About this exercise: Take the material below and output exactly the run of lines from the one containing "833x421 pixels." down to the one containing "Select the Philippines location label", with both included.

Data to examine:
● ● ● ● ● ● ●

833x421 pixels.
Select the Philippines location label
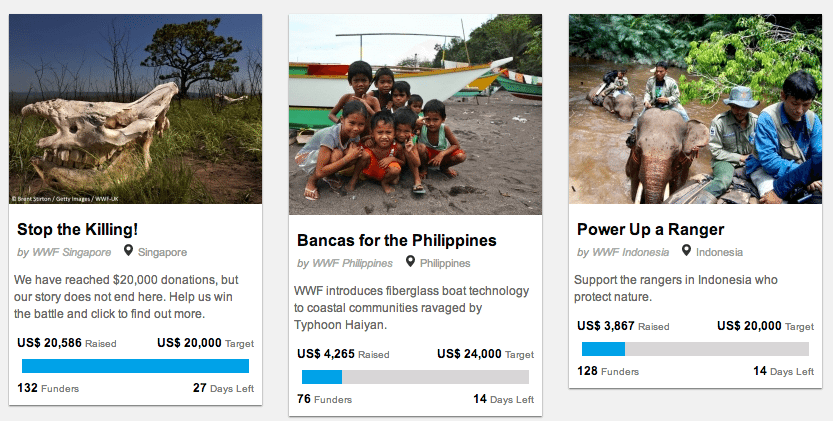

● ● ● ● ● ● ●

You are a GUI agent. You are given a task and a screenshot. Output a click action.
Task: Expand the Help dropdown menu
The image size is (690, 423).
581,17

● ● ● ● ● ● ●

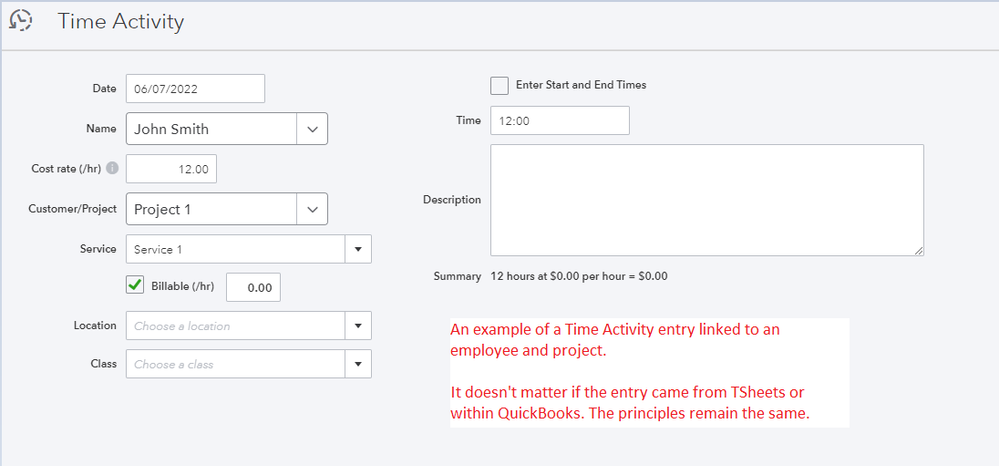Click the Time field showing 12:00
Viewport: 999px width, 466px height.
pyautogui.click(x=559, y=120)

● ● ● ● ● ● ●

Response box:
833x421 pixels.
Select the Philippines location label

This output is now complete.